Large-scale photonic computing with nonlinear disordered media

Neural networks find widespread use in scientific and technological applications, yet their implementations in conventional computers have encountered bottlenecks due to ever-expanding computational needs. Photonic neuromorphic hardware, which manipulates information and represents data continuously in the optical domain, is one of the promising platforms with potential advantages of massive parallelism, ultralow latency, and reduced energy consumption. While linear photonic neural networks are within reach, photonic computing with large-scale optical nonlinear nodes remains largely unexplored. Here, we demonstrate a large-scale, high-performance nonlinear photonic neural system based on a disordered polycrystalline slab composed of lithium niobate nanocrystals. Mediated by random quasi-phase-matching and multiple scattering, linear and nonlinear optical speckle features are generated as the interplay between the simultaneous linear random scattering and the second-harmonic generation, defining a complex neural network in which the second-order nonlinearity acts as internal nonlinear activation functions.

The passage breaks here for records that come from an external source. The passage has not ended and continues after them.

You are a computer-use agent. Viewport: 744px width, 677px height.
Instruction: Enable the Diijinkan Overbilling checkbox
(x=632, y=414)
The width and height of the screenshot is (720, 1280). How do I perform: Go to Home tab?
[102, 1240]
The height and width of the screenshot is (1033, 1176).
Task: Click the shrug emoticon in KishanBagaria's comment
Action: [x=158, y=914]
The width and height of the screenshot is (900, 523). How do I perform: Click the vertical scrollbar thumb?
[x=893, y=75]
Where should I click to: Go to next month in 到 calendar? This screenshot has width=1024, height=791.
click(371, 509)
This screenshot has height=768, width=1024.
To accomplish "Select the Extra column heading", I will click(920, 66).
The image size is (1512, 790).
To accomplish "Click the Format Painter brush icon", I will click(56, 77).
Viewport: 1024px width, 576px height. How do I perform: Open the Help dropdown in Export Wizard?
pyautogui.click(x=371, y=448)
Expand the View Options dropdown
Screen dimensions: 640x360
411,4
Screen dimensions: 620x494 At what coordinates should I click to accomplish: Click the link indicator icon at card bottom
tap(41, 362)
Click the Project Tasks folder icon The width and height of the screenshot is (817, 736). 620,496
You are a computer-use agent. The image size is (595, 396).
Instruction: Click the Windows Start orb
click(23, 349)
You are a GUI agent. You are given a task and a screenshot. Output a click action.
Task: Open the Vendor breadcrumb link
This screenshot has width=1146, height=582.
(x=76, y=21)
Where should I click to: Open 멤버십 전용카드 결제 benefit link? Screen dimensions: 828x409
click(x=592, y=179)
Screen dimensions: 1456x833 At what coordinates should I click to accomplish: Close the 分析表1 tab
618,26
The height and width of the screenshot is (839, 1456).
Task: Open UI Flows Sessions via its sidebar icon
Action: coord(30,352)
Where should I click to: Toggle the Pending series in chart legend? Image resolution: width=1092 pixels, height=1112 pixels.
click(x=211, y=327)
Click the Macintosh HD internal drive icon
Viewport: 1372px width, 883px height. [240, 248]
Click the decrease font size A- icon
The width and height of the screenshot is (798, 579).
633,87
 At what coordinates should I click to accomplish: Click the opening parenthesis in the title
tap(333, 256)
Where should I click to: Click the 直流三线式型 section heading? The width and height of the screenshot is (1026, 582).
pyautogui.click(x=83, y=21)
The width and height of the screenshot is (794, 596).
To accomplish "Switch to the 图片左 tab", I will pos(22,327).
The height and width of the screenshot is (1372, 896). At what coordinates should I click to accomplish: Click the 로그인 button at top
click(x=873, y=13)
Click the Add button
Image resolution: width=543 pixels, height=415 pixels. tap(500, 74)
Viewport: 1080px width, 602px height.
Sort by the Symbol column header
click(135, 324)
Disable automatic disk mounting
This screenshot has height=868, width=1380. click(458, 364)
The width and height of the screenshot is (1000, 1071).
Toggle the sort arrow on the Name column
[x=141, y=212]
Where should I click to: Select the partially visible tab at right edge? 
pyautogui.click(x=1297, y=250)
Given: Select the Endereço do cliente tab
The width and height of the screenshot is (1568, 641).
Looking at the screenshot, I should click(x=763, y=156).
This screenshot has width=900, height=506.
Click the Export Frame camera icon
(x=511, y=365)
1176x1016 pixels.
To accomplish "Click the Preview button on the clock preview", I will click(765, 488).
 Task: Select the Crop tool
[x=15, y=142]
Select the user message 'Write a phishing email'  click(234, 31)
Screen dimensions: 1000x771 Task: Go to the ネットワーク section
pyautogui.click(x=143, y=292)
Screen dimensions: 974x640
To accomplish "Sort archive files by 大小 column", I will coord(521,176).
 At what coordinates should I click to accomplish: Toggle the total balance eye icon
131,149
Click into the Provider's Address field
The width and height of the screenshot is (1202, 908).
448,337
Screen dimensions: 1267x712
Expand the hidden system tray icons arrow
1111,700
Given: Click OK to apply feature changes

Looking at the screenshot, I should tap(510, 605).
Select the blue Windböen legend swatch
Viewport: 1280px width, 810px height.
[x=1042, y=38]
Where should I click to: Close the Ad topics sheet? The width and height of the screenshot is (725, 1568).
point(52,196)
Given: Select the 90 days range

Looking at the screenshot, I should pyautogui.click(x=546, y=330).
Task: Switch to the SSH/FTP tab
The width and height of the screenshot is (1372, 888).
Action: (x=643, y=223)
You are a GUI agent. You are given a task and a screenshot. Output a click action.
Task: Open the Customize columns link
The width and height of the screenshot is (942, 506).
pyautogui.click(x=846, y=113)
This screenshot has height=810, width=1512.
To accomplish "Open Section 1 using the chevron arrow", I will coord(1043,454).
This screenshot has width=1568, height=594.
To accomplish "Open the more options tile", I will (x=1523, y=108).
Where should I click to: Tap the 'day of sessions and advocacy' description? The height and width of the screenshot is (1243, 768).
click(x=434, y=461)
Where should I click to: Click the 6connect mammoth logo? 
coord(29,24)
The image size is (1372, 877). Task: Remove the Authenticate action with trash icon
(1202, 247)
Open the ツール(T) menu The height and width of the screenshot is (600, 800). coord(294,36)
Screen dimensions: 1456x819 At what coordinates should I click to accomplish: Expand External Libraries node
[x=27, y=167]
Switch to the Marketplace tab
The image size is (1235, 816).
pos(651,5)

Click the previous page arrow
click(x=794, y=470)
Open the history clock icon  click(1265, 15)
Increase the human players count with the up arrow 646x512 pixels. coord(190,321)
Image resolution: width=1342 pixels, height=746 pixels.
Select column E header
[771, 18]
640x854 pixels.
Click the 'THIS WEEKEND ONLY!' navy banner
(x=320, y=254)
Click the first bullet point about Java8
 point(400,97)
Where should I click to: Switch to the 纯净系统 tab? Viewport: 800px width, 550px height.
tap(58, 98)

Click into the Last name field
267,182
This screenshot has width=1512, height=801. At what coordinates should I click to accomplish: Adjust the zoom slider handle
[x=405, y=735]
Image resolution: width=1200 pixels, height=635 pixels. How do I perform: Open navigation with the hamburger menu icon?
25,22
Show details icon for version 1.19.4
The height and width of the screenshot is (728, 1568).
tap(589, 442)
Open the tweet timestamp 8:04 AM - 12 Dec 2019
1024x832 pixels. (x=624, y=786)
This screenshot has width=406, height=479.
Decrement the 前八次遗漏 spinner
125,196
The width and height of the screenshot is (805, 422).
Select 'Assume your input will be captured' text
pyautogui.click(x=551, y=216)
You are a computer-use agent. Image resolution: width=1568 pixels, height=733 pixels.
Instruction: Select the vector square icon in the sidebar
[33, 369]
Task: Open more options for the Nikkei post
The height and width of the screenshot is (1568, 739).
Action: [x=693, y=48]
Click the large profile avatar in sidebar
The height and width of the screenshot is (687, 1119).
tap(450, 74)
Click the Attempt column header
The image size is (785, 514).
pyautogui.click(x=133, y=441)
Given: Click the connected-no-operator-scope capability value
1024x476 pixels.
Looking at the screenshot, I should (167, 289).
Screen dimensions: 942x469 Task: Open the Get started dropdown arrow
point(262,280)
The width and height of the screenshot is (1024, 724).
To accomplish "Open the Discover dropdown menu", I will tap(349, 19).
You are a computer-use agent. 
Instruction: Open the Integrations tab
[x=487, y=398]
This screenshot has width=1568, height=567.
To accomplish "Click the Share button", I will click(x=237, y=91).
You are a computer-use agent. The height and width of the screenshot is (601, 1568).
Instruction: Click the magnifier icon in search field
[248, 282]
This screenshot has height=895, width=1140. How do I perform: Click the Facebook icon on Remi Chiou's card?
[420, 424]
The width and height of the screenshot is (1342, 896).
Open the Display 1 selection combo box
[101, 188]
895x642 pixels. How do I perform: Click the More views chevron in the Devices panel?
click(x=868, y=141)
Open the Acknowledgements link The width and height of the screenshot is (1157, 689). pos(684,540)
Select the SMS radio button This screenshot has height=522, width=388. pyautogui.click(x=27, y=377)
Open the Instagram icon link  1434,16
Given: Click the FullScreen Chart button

Benchmarked against linear random projection, such nonlinear mapping embedded with rich physical computational operations shows improved performance across a large collection of machine learning tasks in image classification, regression, and graph classification with varying complexity. Demonstrating up to 27,648 input and 3,500 nonlinear output nodes, the combination of optical nonlinearity and random scattering serves as a scalable computing engine for diverse applications.